No pictures, please. Copy exactly the lines from the one with "You are a computer-use agent. 600x557 pixels." through the final line below.

[Opening SUPPLIED MATERIAL section]

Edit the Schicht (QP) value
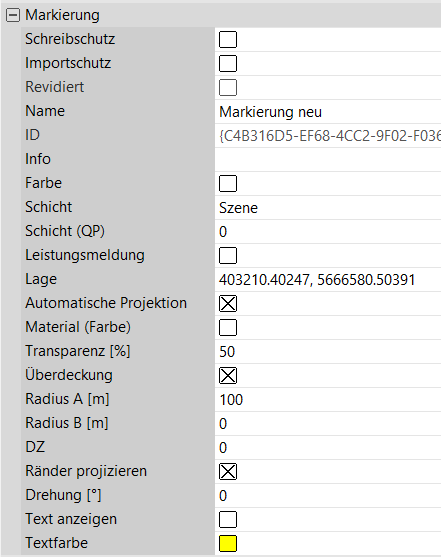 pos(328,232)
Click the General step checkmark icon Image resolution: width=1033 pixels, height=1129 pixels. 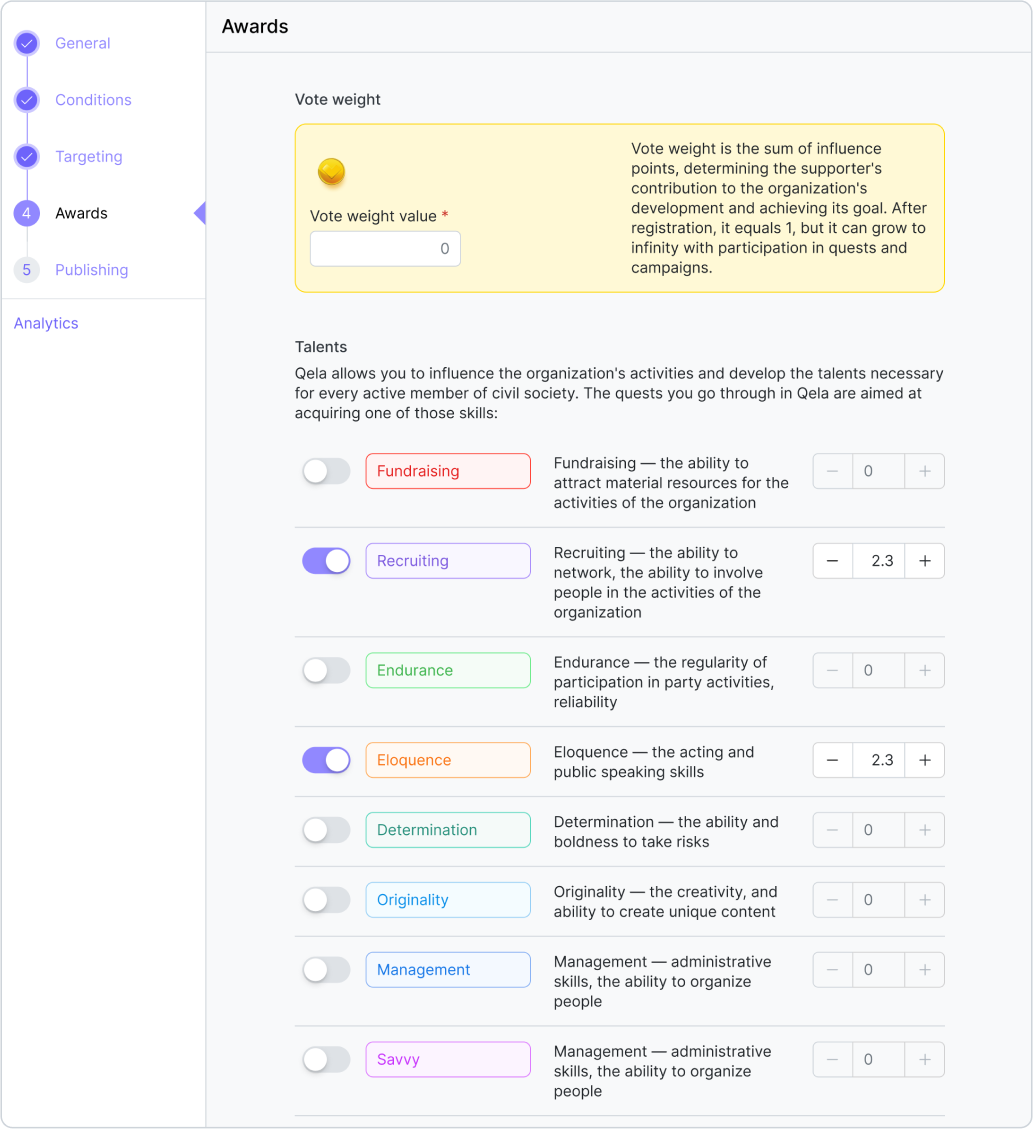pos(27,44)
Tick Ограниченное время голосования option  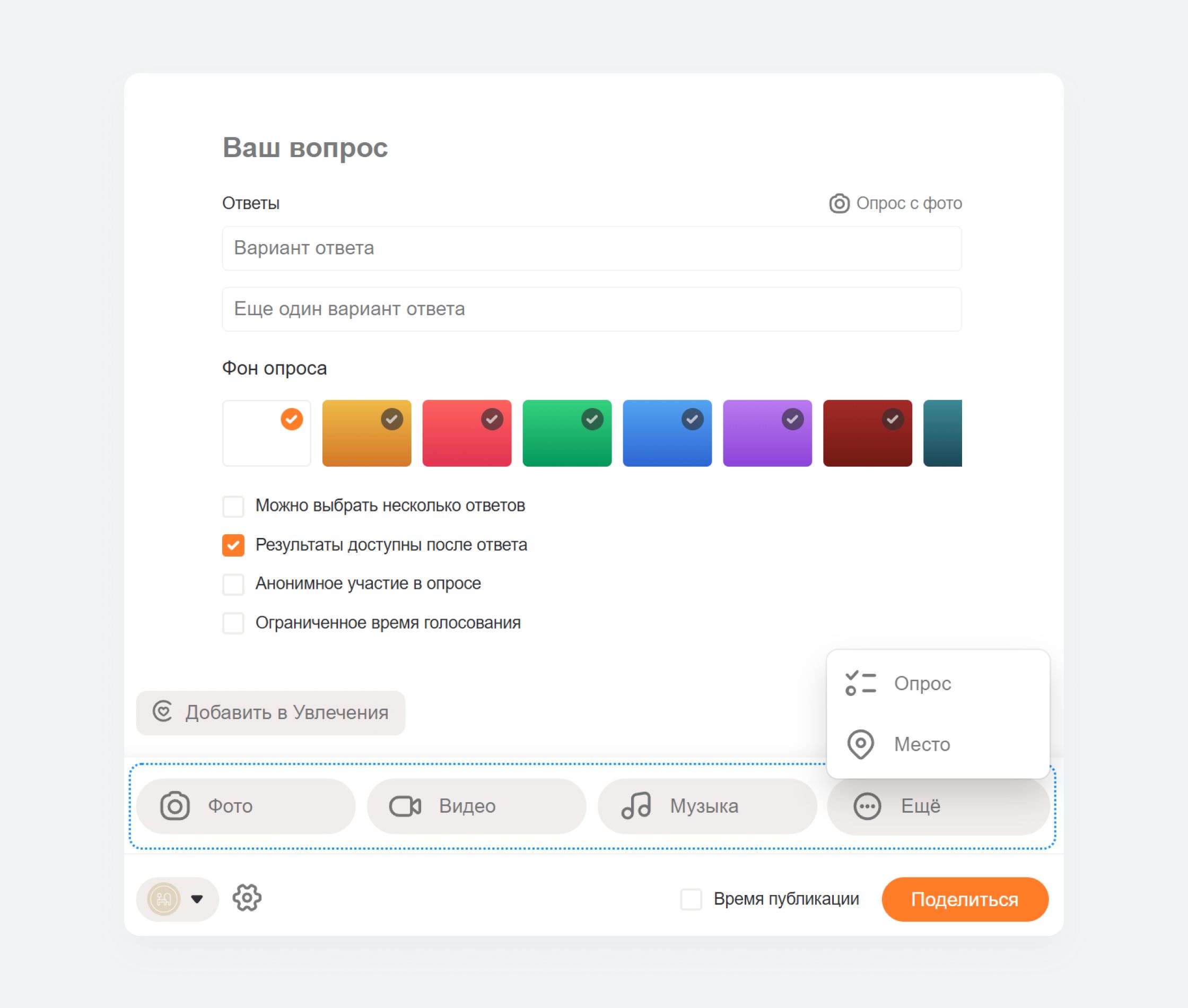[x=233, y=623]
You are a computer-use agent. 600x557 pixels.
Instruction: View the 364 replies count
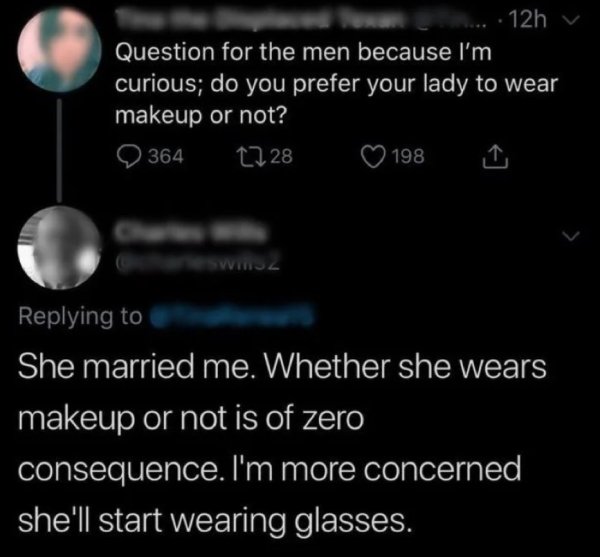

[Closing SUPPLIED MATERIAL section]

● **EXERCISE ANSWER**
You are a computer-use agent. 600x557 pixels.
Instruction: View the 364 replies count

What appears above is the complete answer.